Quel texte ! Je me suis demandée si j'en serai à la hauteur. Ne serait-ce que parce que en tant que blanche et moderne, même révoltée contre ce qui s'est passé, je demeure forcément extérieure à ce qui a été vécue . Mais la puissance de ce texte, qui est d'abord et avant tout une belle reconquête de vérité et d'identité est de faire comprendre justement que pour les noirs et les métisses seule la connaissance et la conscience du passé, la vérité dite aussi dure soit-elle, permet de créer ce chemin pour avancer. Se dégager des conséquences psychologiques et durables de l'esclavage non seulement n'est pas simple, mais implique la responsabilité et l'implication de tous.
Un très beau texte, parfois un peu confus tant il est riche et fourmille de personnages et de descriptions et dans lequel je me suis perdue par moments. Mais la généalogie du début et la construction, un peu en entonnoir, qui s'achève sur une récapitulation de toutes les histoires familiales diverses m'a permis d'en suivre tout de même la trame.

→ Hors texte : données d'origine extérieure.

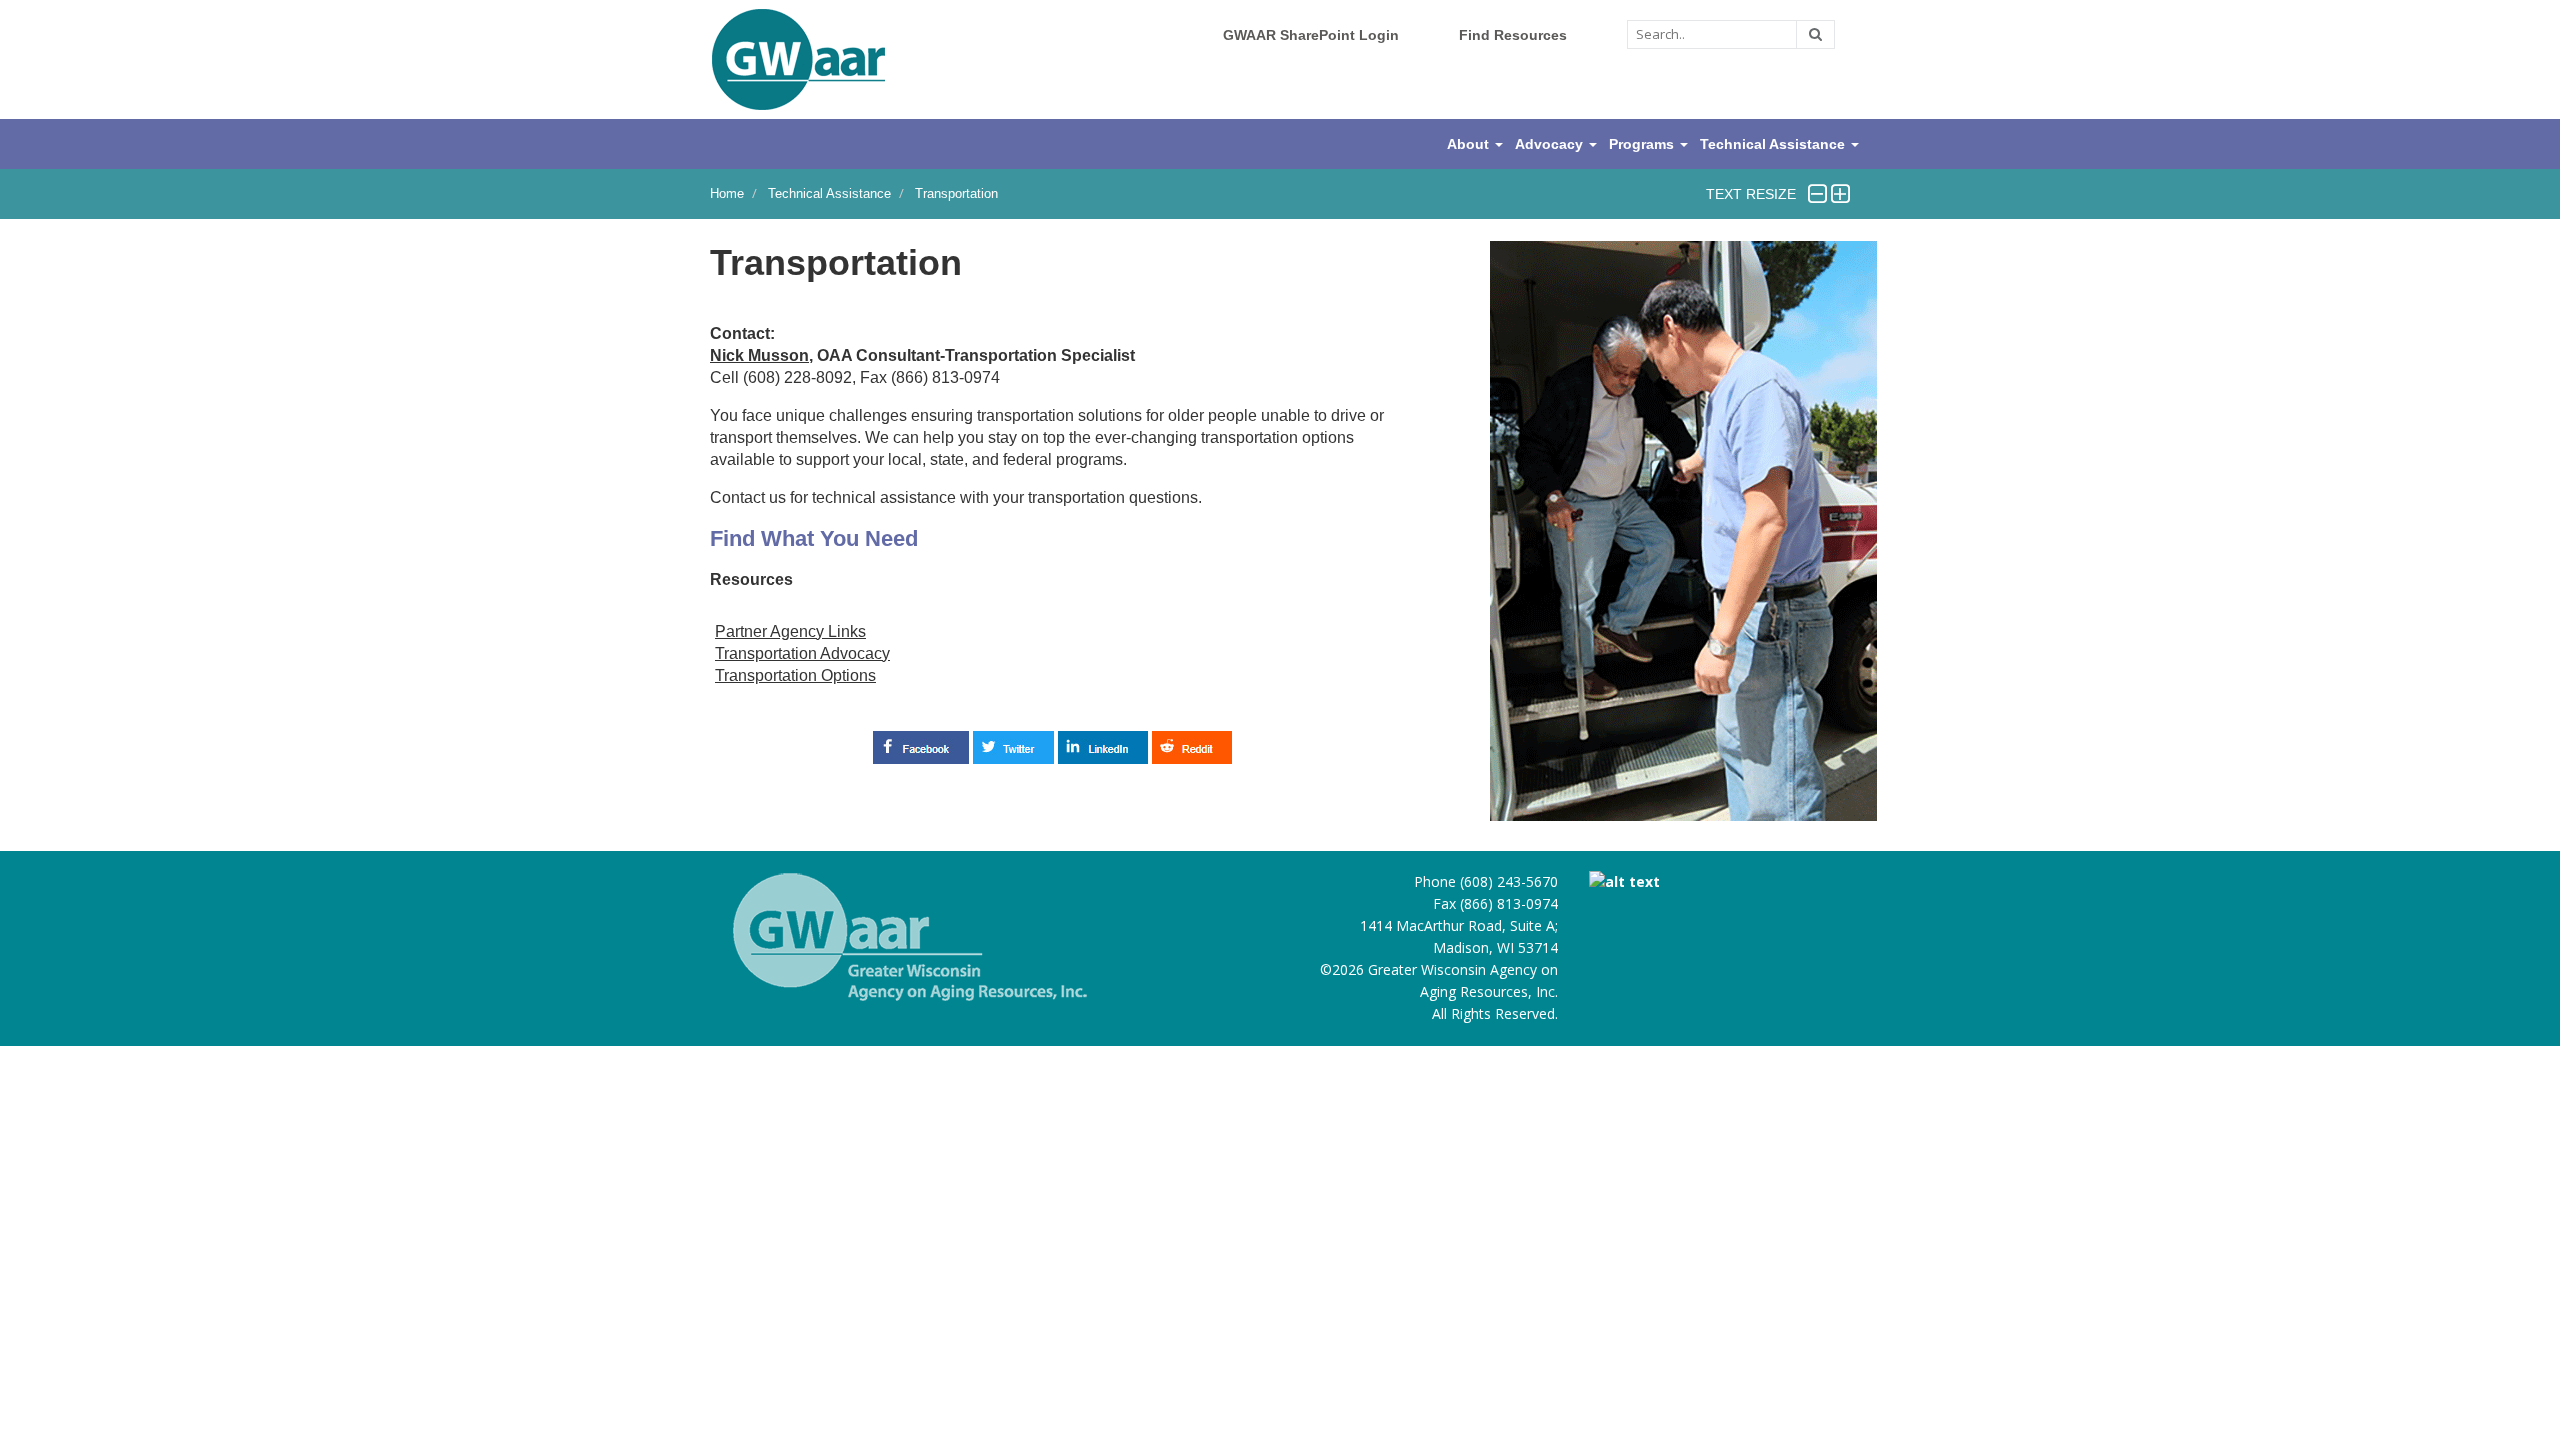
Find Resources (1513, 35)
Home (727, 193)
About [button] (1470, 144)
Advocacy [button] (1551, 144)
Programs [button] (1643, 144)
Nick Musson (759, 355)
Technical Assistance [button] (1774, 144)
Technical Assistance (829, 193)
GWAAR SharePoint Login (1311, 35)
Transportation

Ceci dit la volonté d'enfoncer le clou provoque des repetitions qui meriteraient d'être supprimées.
Honorée Fanonne Jeffers adopte avec brio deux styles, le premier, lyrique à la manière des griots et sous forme de chants dans lesquels elle évoque ses ancêtres, et un second, narratif, qui déroule de façon très fluide le récit des recherches et de la vie d'Ailey.
J'avoue m'être demandée à la fin si, en dépit des progrès lents mais réels de la reconnaissance du mal fait aux noirs une véritable réconciliation est véritablement possible face à tant de souffrances et d'injustices longtemps légitimés par la violence.

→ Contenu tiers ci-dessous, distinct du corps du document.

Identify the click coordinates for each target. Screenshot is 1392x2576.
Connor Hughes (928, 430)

Le chemin est long tant une question en suscite une autre : " Je sais que l'histoire sera bientôt terminée. Que je me reveillerai avec une question. Et puis une autre, mais la question correspond à ce que je voulais. La question est le but. La question est mon souffle."
Merci à Babelio et aux éditions Les Escales pour ce livre lu dans le cadre d'une masse critique et auquel je souhaite le meilleur accueil en France.